To George Washington from Brigadier General Jacob Bayley, 21 September 1778
From Brigadier General Jacob Bayley
Newbury [Vt.] 21st Septr 1778
Sir,
I arrived at this Place the 18th Inst. and find that Provisions can be made nearly Equal to what I represented to your Excellency,1 altho’ I found some Gentlemen were Endeavouring to purchase for Private Use I have not as yet had any advice from Mr Cuyler Commissary for the Northern Department for which reason I send Capt. Young to him that the Purchase might not be delayed2 Inclosed Your Excellency receives the Journal of Capt. Benja. Sawyer and Capt. Traversie who were sent by Colo: Bedel into Canada since I set out on my Journey to white Plains, which I doubt not the Truth off,3 I also Inform that about the 6th of this month a Party of about 400 Tories and Indians under the Comand of Colo: Peters (who deserted from this Place) landed at or near Colchester Bay and proceeded about half way to this place from said Bay but by their Spies finding Colo: Bedles Scouts had discovered them, and that our People were prepared for them Retreated Back by Onion River, where they Burnt all the Houses & Embarked4 It seems the Enemy have it in view to destroy what is on this River but if Colo.
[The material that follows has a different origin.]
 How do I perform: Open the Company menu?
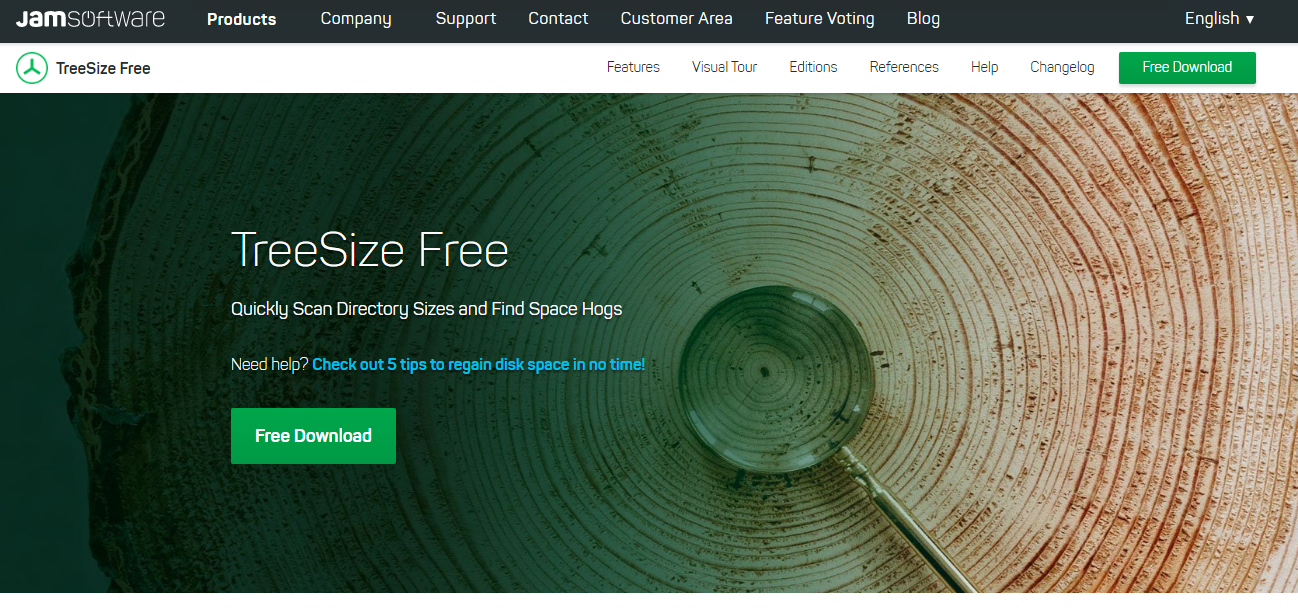(356, 18)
Bedels Regt is Continued and a quantity of Powder and Lead is sent to them there will be but little Danger. I am your Excellency’s most Obedient Humble Servant
Jacob Bayley
LS, DLC:GW.
1. See the report on the best ways and means for invading Canada that a board of officers—consisting of Bayley, Horatio Gates, and Moses Hazen—wrote to GW on 10 September.
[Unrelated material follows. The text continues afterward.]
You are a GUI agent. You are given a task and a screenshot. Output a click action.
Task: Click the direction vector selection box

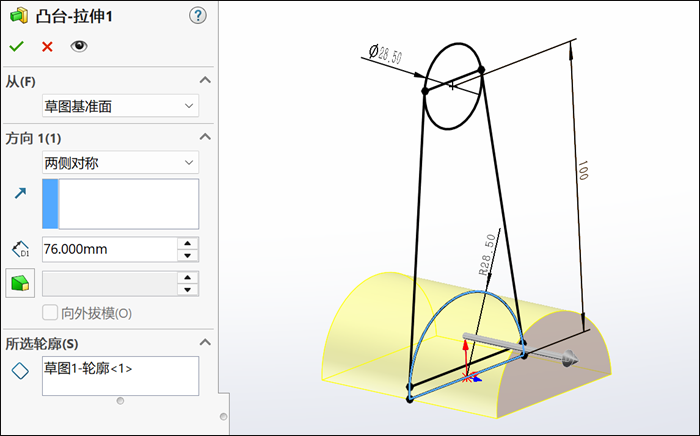(128, 204)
2. Capt. Samuel Young (1747–1805) of Col. Timothy Bedel’s New Hampshire regiment delivered this letter to GW (see GW to Bayley, 3 Oct.).
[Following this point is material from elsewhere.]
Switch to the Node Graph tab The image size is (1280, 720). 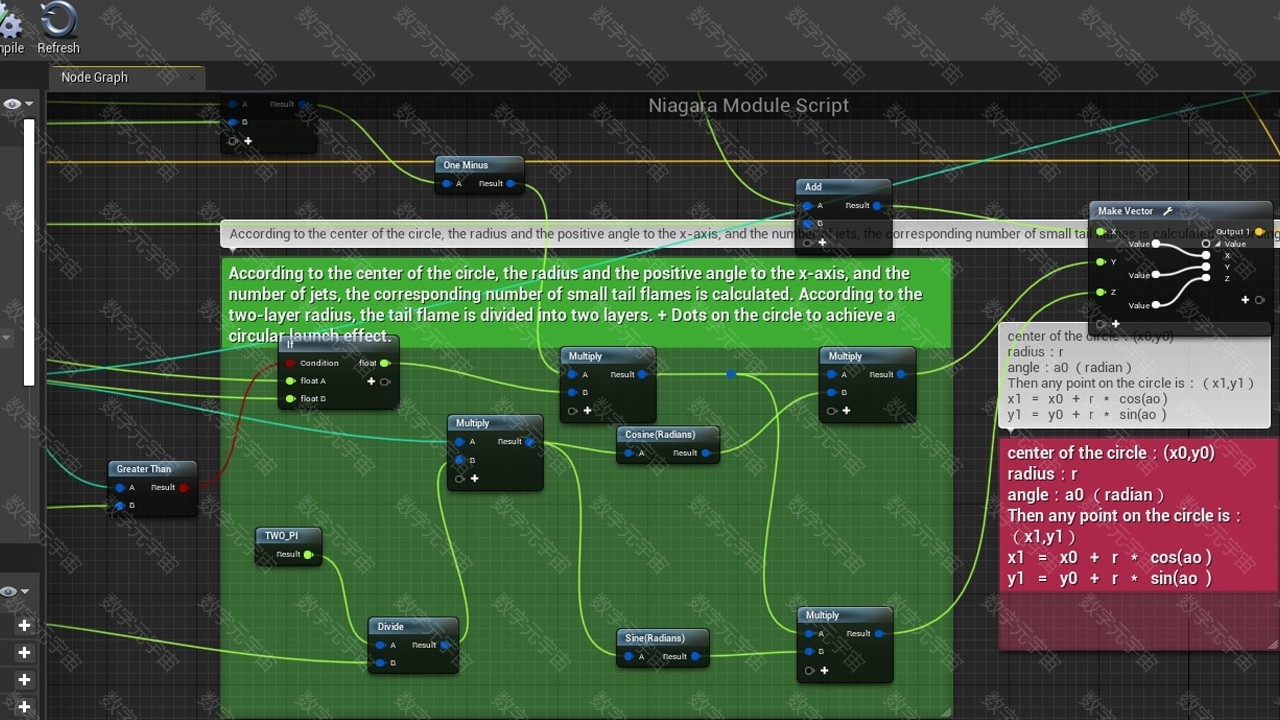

3. Benjamin Sawyer, who served as a first lieutenant in Bedel’s regiment from December 1777 to April 1779, gives a brief account in the enclosed journal of the trip that he made beginning on 10 Aug. 1778 to the vicinity of St. François, Canada, with Joseph Traversie, a native of that town who served the Americans as a scout and courier for several years. Arriving at their destination on 23 Aug., Sawyer and Traversie talked to several French Canadian inhabitants who offered to provide money, provisions, clothing, blankets, and some troops to assist the Americans if they invaded the area. They told Sawyer and Traversie that “we might Rely on it that the Country of Canada are chiefly on our Side (the Priests divided)” (DLC:GW).
4. Before the war John Peters had lived at Moretown, Vt., about sixty miles northwest of Newbury, and had been a judge and militia officer for Gloucester County, N.Y., which covered northeastern Vermont, part of the Hampshire Grants area then in dispute between New York and New Hampshire. In 1776 Peters went to Canada and accepted a commission as lieutenant colonel of the Queen’s Loyal Rangers, a Loyalist corps with which he participated in the Burgoyne campaign of 1777. After Burgoyne’s surrender, Peters returned to Canada, where he organized a party of Loyalists and Indians to raid the American frontier. At the end of the war Peters settled in the Cape Breton area of Nova Scotia. Colchester Bay apparently is a reference to Malletts Bay, on the west side of Lake Champlain adjoining the town of Colchester, Vt., and near the mouth of the Onion (now Winooski) River.